MMR Landfill Plume (LF-1): This source area, Figure 2.2, served as the main sanitary landfill at MMR since 1948. The landfill is about 10,000 ft from the western and southern MMR boundaries and occupies 100 acres. A plume of dissolved chlorinated volatile organic compounds, primarily PCE and DCE, has developed downgradient from the landfill [ABB Env. Serv., Inc., 1992]. The plume, which is migrating in a west-southwestward direction toward Squeteague and Red Brook Harbors is about 16,500 ft long, 6,000 ft wide and 90 ft thick. The leading edge of the plume is about 50 to 70 ft thick, ranges in altitude from 20 to 90 ft below sea level, and extends about 3,100 ft beyond the MMR base boundary.

Sandwich Contamination Site, Fuel Spill - 12 (FS-12): This source area, Figure 2.2, is about 3,000 ft north of Snake Pond. At this site, leakage from an underground fuel pipeline during 1965-72 resulted in a lense of free product floating on the water table and contaminated groundwater as far as 5,000 ft downgradient from the location of the contamination source area. The contaminant of greatest concern in this plume include benzene and ethylene dibromide (EDB) [Advanced Sciences Inc., 1993]. The general direction of plume movement is south-southeastward. The leading edge of the EDB plume is about 3,800 ft beyond the MMR site boundary and ranges in altitude from about 50 to 125 ft below sea level [Masterson et al., 1996].

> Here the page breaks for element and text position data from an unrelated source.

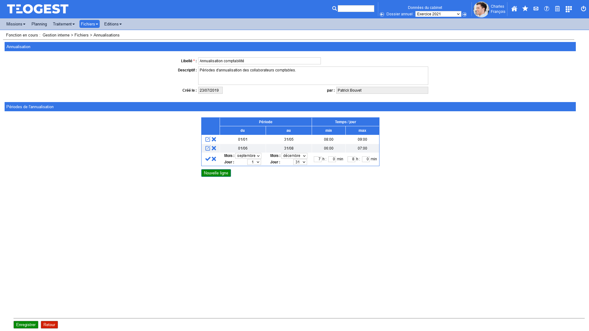Click into the Libellé text field
This screenshot has width=589, height=331.
(259, 61)
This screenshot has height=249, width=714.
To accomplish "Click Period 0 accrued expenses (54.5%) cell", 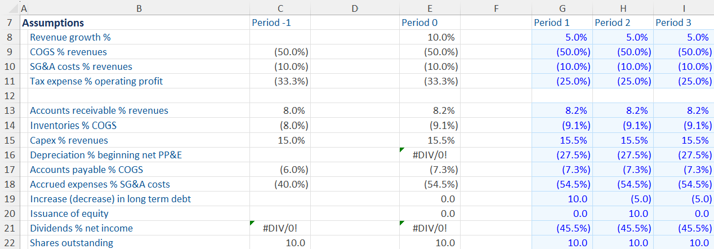I will pyautogui.click(x=430, y=184).
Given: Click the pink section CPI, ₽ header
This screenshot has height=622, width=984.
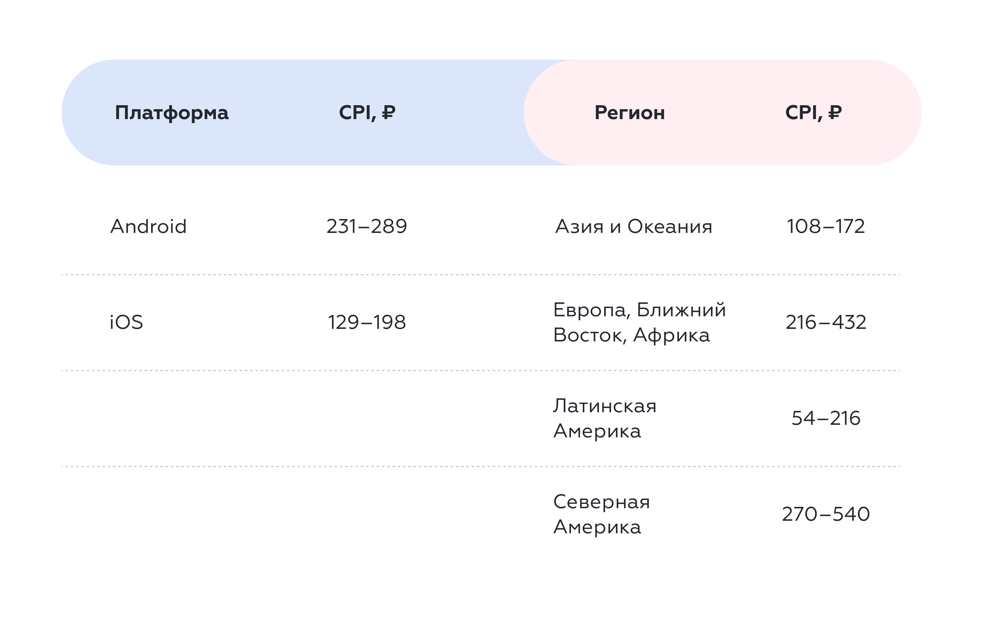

Ashumet Valley Source Area (AVS): This plume has two source areas, the inactive Fire-Training Area No.1 (FTA-1) and the MMR sewage-treatment plant, Figure 2.2. The FTA-1 site occupies about 3 acres near the southern boundary of the MMR. The FTA-1 site was a fire-fighter training area during 1958-85. During this period, waste fuels, oils, and solvents were burned in unlined areas and extinguished by the fire department. As a result of these practices, some of the chemicals seeped into the ground and became a source of groundwater contamination.

The MMR sewage-treatment plant is about 1,000 ft downgradient from the FTA-1 site at the southern boundary of the MMR. The plant occupies about 80 acres and has been in operation since 1936. The plant was a primary sewage treatment facility during 1936-41, and has operated as a secondary wastewater treatment facility since 1941. The discharge of sewage effluent to sand infiltration beds and sewage sludge to sludge-drying beds has resulted in a plume of sewage contaminated groundwater [LeBlanc, 1984]. In addition to municipal sewage, waste battery electrolytes, cleaners, solvents, paint thinners, and sludge from fuel tanks are also believed to have been disposed of at the sewage treatment plant.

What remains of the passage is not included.